The Raleigh, North Carolina institution that is To Live A Lie Records has been damn near the one stop shop for the “all go, no slow” inclined punk fan for 15 years. Yet, the current Axe to Grind sponsor and fast hardcore haven has been low key churning out a varied catalog for some time now.
The label recently dropped Service Weapon, the 4-song debut EP from California hardcore band Spy. The wax was dubbed a “Bay Area Stomper” by label head honcho Will Butler and rarely has there been a more apt read. While the group certainly fits well alongside the blindingly fast cadre of bands with whom they share a label, they also revel in a mid-paced ugliness.
The EP is built on the piercing squall of feedback that opens the first track and, that antagonistic foundation aside, Spy plays immediate and memorable hardcore punk songs. With a vicious and immediate sound, they inhabit similarly blown out territory as Warthog, Protocol, Blazing Eye, Cadaver Dog, and any number of ripping no frills hardcore acts of yore.
I’m clearly a mark for the ACAB lean, because today’s song is, you guessed it, “Bootlicker":
Three tracks in, the nervous and ramshackle energy of guitar squeals is quickly punctuated by a disgusted and bilious “blegh.” Immediately following the venomous throat clearing vocals, it rumbles menacingly and drops us perilously into a nasty two step section.
No less seething than acts twice as fast, they manage a sinister fury with half the tempo.
There are touches of early '80s USHC and the more mangled DIY punk end of modern-day hardcore. The recording, while treble heavy and snotty, is still warm enough to feel organic.

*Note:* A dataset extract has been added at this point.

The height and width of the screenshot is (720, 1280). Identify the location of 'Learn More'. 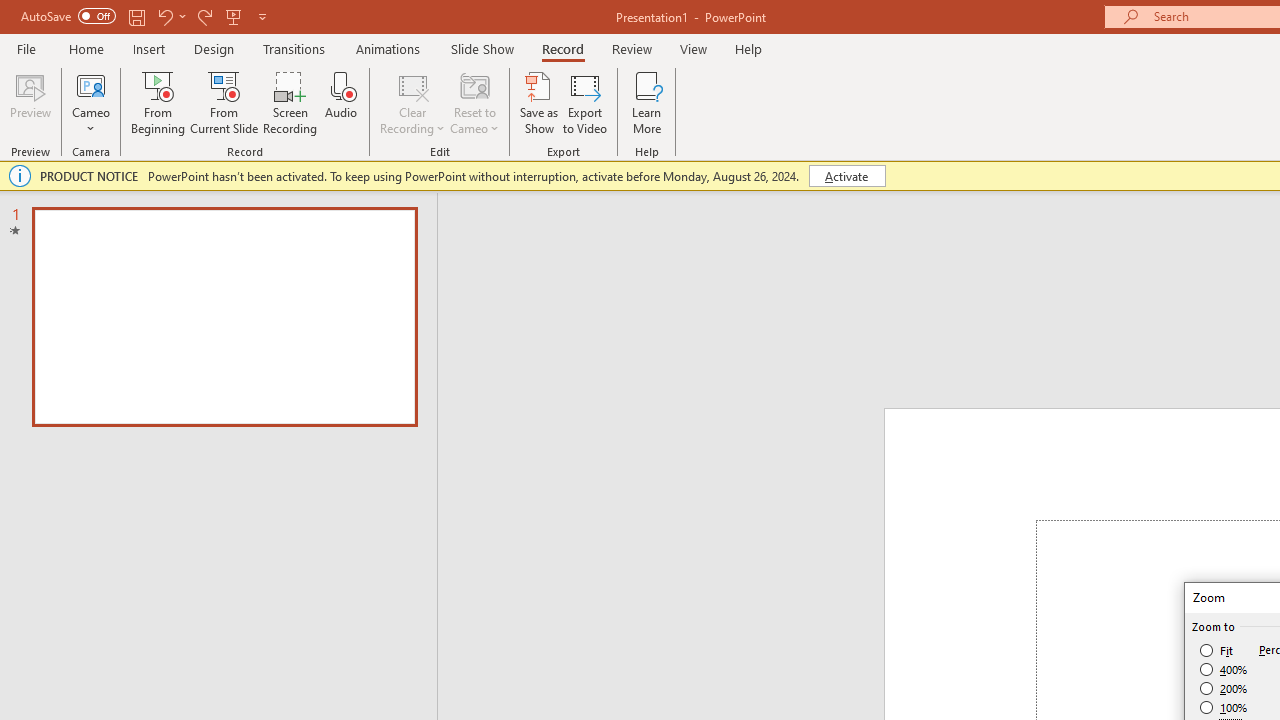
(647, 103).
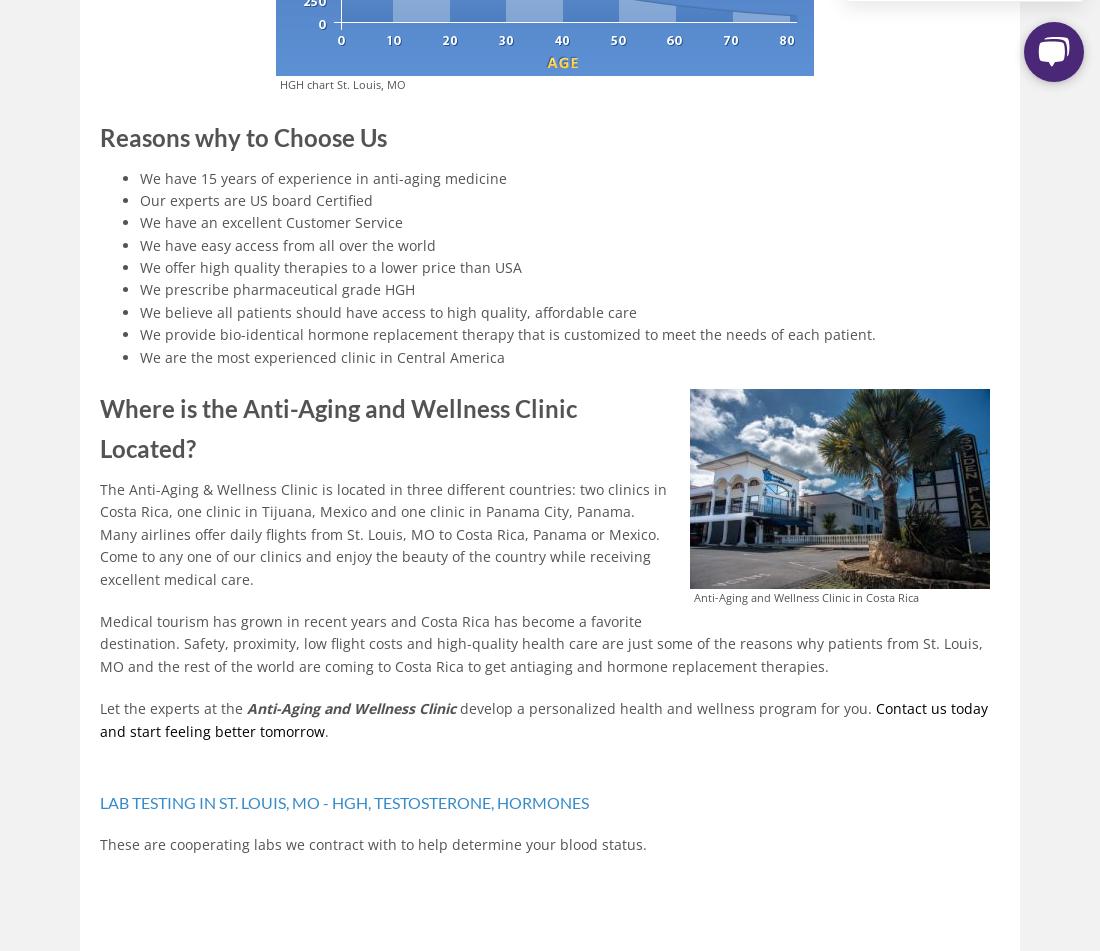  I want to click on 'Where is the Anti-Aging and Wellness Clinic Located?', so click(337, 428).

At the 30-second mark, we’re blessed with a wicked and recklessly fast bass riff that ushers in a upped tempo. It’s in these moments when Spy absolutely slays, switching deftly from the anxious and tempered pacing of the slower parts to an out of control torrent of fast hardcore. There’s a noticeable echo on the vocals a la Bib or Gag that adds an element of deranged danger to the proceedings. As it nears its merciful end, the repeated canyon call of said echo is masterful.
Much like the rest of the EP, it stalks around with a vindictive and dangerous energy, as much a prize fighter as a caged tiger. Killer stuff from a West Coast band to fear.